[Dataset rows]:
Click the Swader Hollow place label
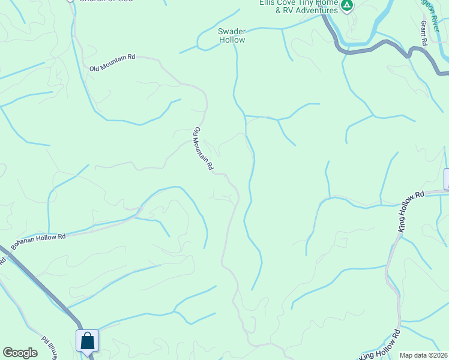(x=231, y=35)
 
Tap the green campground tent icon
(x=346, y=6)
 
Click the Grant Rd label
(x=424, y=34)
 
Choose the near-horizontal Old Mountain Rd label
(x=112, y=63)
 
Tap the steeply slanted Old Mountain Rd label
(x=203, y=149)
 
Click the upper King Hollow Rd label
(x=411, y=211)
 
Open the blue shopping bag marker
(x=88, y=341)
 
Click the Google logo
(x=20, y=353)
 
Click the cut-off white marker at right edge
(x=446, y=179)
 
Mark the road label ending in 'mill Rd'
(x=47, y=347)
...
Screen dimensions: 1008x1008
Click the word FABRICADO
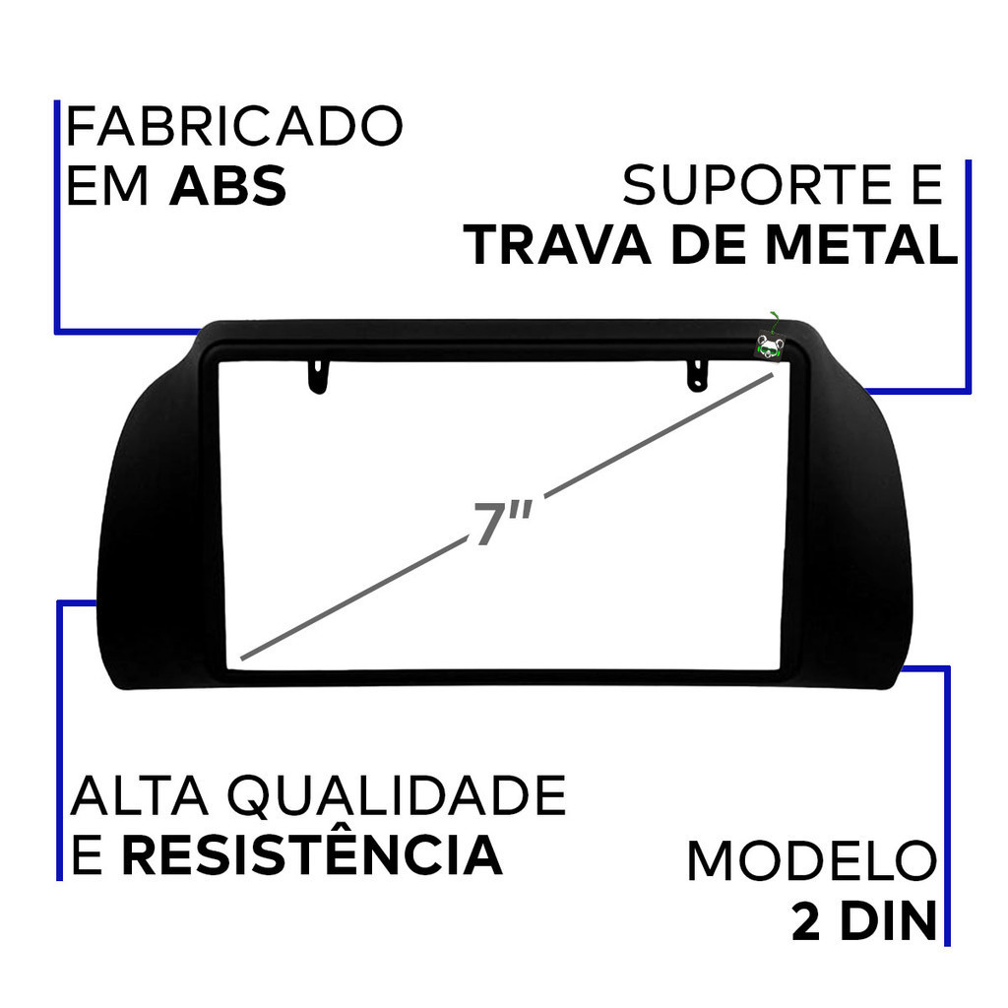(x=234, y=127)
--
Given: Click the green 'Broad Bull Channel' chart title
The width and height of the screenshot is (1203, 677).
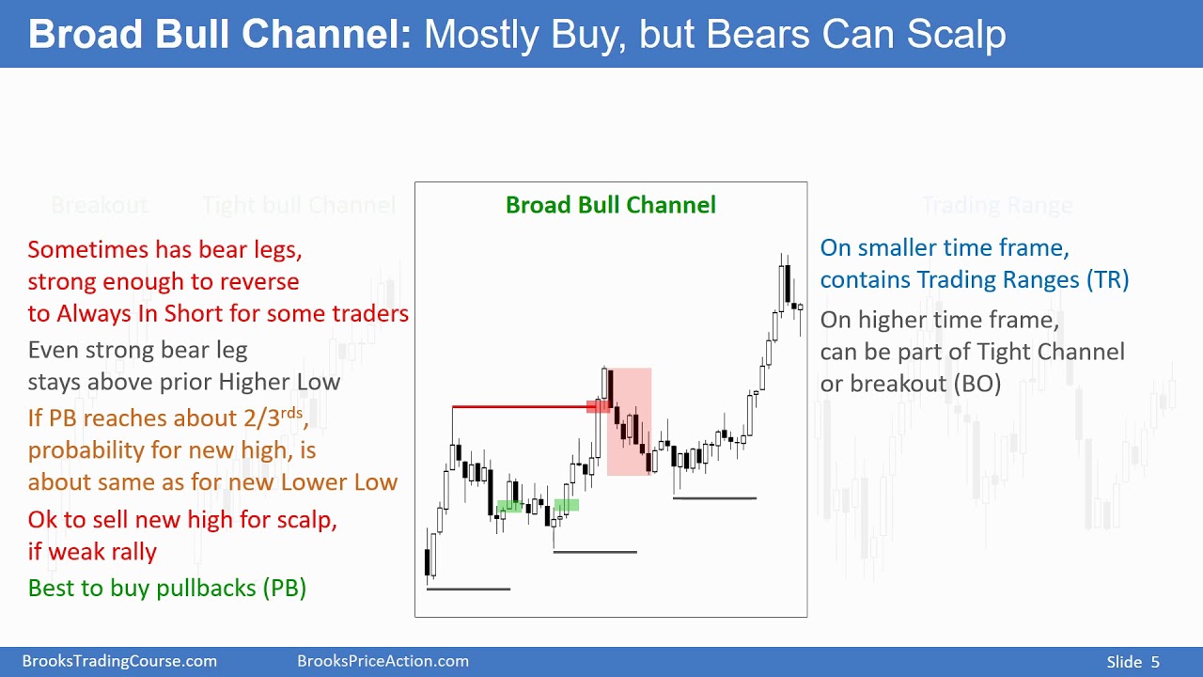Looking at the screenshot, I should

[Exercise aim]:
Rewrite the records in the stretch from the line containing "Click the Swader Hollow place label" through the line containing "(x=47, y=347)", swapping "Tap" for "Press" and changing nothing else. Leave the pictures out.

[Response to this exercise]:
Click the Swader Hollow place label
(x=231, y=35)
 
Press the green campground tent icon
(x=346, y=6)
 
Click the Grant Rd label
(x=424, y=34)
 
Choose the near-horizontal Old Mountain Rd label
(x=112, y=63)
 
Press the steeply slanted Old Mountain Rd label
(x=203, y=149)
 
Click the upper King Hollow Rd label
(x=411, y=211)
 
Open the blue shopping bag marker
(x=88, y=341)
 
Click the Google logo
(x=20, y=353)
 
Click the cut-off white marker at right edge
(x=446, y=179)
 
Mark the road label ending in 'mill Rd'
(x=47, y=347)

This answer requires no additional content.